There was a murmur of incredulity and a forest of hands.

“You mean, we can choose our own story?”

“Yes” I said. “Any story you like, so long as it has a Christmassy theme.”

The excitement in the room was palpable. They don’t get to do this type of activity anymore. These children are used to checklists, modelled texts, slow writing. They practise their fronted adverbials, edit and re-edit and tick off success criteria as they go. They’ve almost forgotten what it’s like to go off-piste.

Luckily they had me - here to rescue story writing for them while injecting some festive spirit into the mix for good measure.

“Here are some pictures to help inspire you,” I told them, handing out armfuls of sparkling winter wonderland scenes.

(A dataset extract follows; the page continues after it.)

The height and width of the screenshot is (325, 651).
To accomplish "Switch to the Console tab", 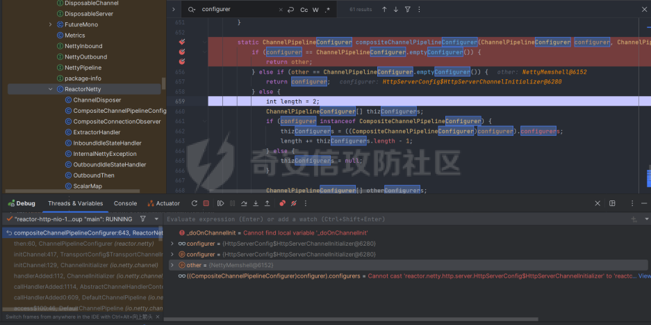I will pyautogui.click(x=126, y=203).
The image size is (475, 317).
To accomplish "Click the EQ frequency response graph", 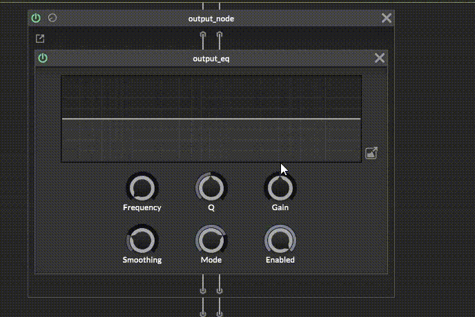I will coord(211,119).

“Take one home, stick it up by your bed and try to think of a story around it.”

Fired by imagination

The next morning, after a brief preamble about what makes a great story and some time to chat through their plots, I set them off. This is going really well, I thought, as the pages filled up. What could be better than a set of Christmas stories fired by young imaginations and told in their own inimitable style? The answer, as it turned out, was “quite a lot of things”.

The first clue was in the titles. There was Christmas Zombies, The Christmas Disaster and Snowy Nightmare. We also had Rudolph’s Revenge, The Killer Elf and the enigmatically named The Christmas Football of Doom.

I circled the classroom, searching eagerly for the magic of Christmas, but all I got was zombie killers hiding in stockings, children taking on burglars in armed combat and elves with machetes driving Ferraris through Santa’s workshop, only to end up expiring in a pool of their own blood.

These weren’t the only casualties. Grammar was suffering and spelling had taken quite a battering, while most punctuation was clearly in hiding from the incessant gore-fest.

But then, like a Christmas star, the book at the bottom of the pile came shining into view and suddenly all was good again.

Here was a frozen wonderland, a crackling log fire and a child with a magic Christmas wish. Here was punctuation, embedded clauses, correctly punctuated dialogue and effortlessly elegant parsing.

I was immediately filled with festive literary delight, which only dimmed slightly at the last paragraph - when the zombies came down the chimney and killed them all.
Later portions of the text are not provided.